The experimental chatbot is in use this summer in three online courses — Introduction to Cognitive Science (taught by Goel), Human-Computer Interaction, and Knowledge-Based AI. Those courses enroll between 100 and 370 students each. Students can try the experimental chatbot TA in one of two ways: They can ask the chatbot questions on a public discussion board where everyone in the class can see the answers, or they can pose questions to the chatbot privately. Students have consented to let the researchers pore through all the results, including the private chats, to monitor the bots and try to make improvements.
How is it going?
Kakar admits it’s a work in progress. Just this week, for instance, researchers were testing the chatbot and it gave an answer that included “a beautiful citation of a book and a summary of it.” But there was one catch. The book it cited with such confidence doesn’t exist.
The chatbot did pass along the made-up answer, but Kakar says it also detected that something wasn’t quite right, so it attached a warning to the answer that said “I have low confidence in this answer.”
“We don’t want hallucinations to get through,” Kakar says, “but hopefully if they get through, there will be a low-confidence warning.”
Kakar says that in the vast majority of cases — more than 95 percent of the time so far in tests — the chatbot delivers accurate information.
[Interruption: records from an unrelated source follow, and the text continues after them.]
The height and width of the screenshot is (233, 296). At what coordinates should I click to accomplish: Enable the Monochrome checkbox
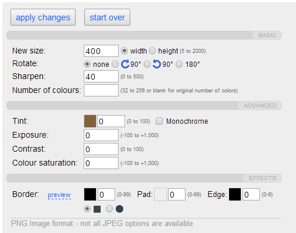(159, 121)
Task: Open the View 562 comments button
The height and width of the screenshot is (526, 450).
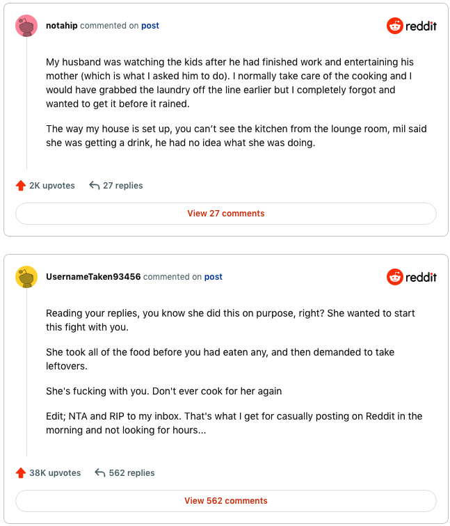Action: click(x=225, y=501)
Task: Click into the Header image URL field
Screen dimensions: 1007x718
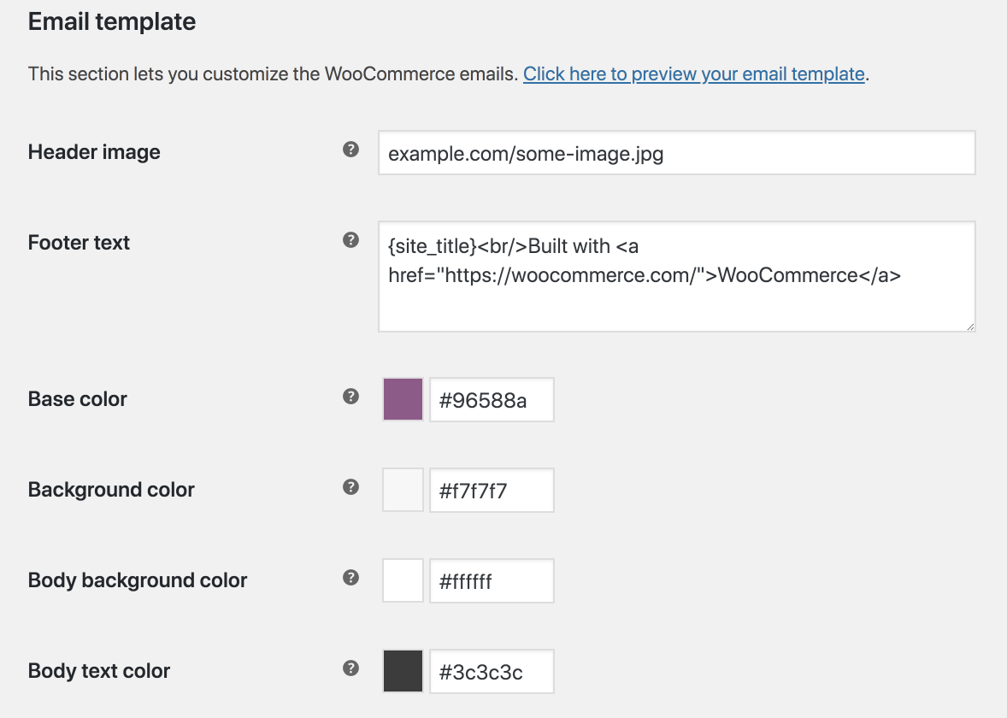Action: 676,153
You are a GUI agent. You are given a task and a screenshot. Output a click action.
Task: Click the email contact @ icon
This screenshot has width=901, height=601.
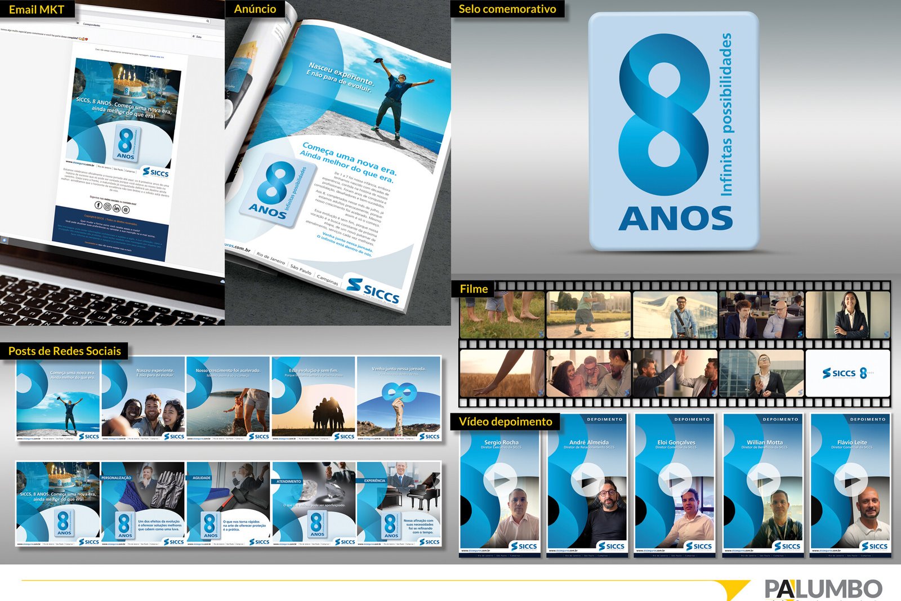tap(126, 210)
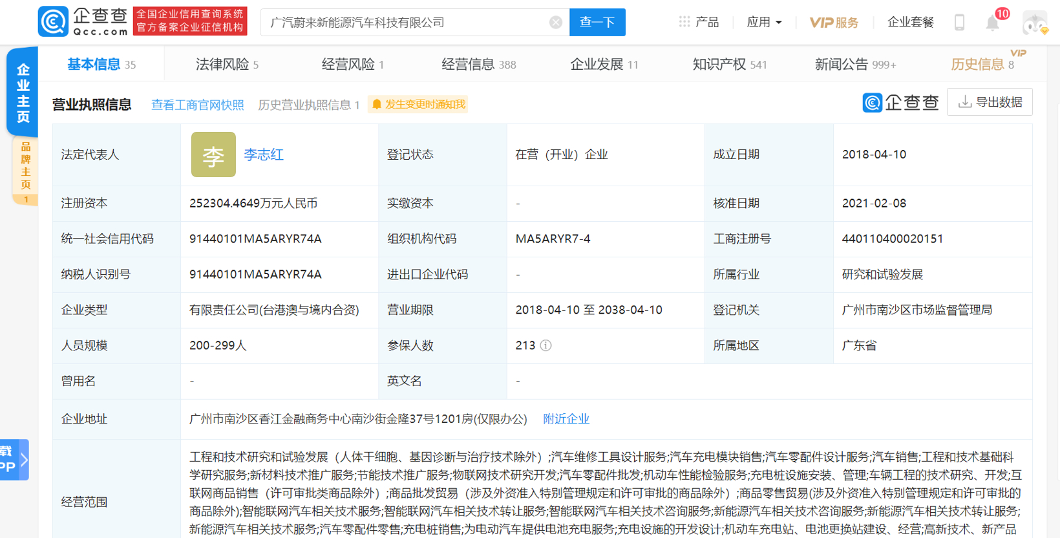Select the 经营信息 tab
1060x538 pixels.
pos(478,64)
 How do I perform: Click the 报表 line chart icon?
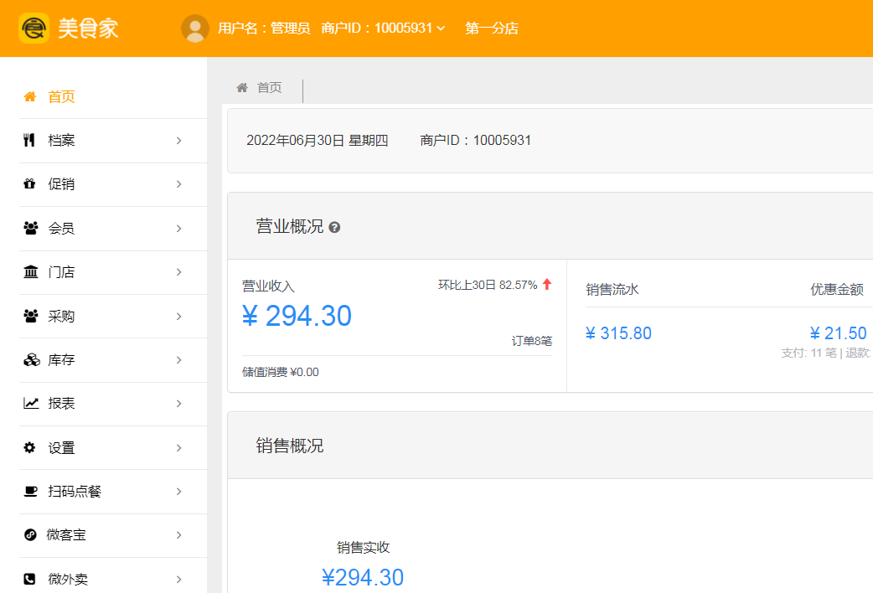point(31,404)
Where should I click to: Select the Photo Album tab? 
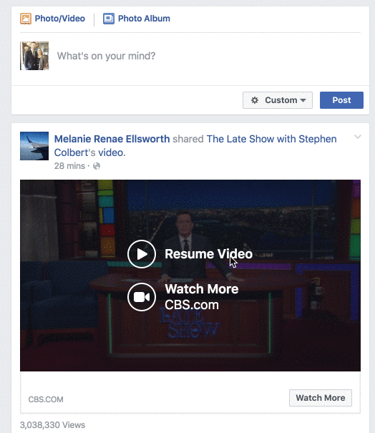pos(137,19)
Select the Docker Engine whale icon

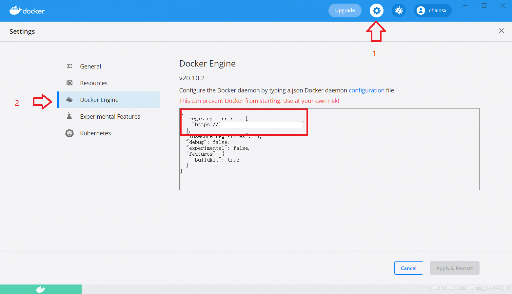click(69, 99)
And students so far seem to like it — some have even asked the chatbot out for dinner. (To which it is programmed to deliver one of several snappy comebacks, including “I’d love to but I eat only bytes.”)
Still, it’s hard to imagine Georgia Tech, or any college, hiring a TA willing to make up books to cite, even if only occasionally.
“We are fighting for the last couple of percentage points,” says Kakar. “We want to make sure our accuracies are close to 99 percent.”
And Kakar admits the problem is so tough that he sometimes wakes up at 3 in the morning worrying if there’s some scenario he hasn’t planned for yet: “Imagine a student asking when is this assignment due, and ChatGPT makes up a date. That’s the kind of stuff we have to guard against, and that’s what we’re trying to do is basically build those guardrails.”
Goel hopes that the summer experiment goes well enough to move to more classes in the fall, and in more subject areas, including biology and economics.
So if these researchers can create this robot TA, what does that mean for the role of professors?
“Jill Watson is just a teaching assistant — it’s a mouthpiece for the professor, it is not the professor,” Kakar says. “Nothing changes in the role of the professor.”
He points out that everything that the chatbot is being trained with are materials that students have access to in other forms — like textbooks, slides and lecture videos. Also, these days, students can go on YouTube and get answers to just about anything on their own. But he says that earlier experiments with free or low-cost online courses have shown that students still need a human professor to keep them motivated and make the material current and relatable.
“Teaching assistants never replaced professors,” he says, “so why would Jill Watson replace professors?”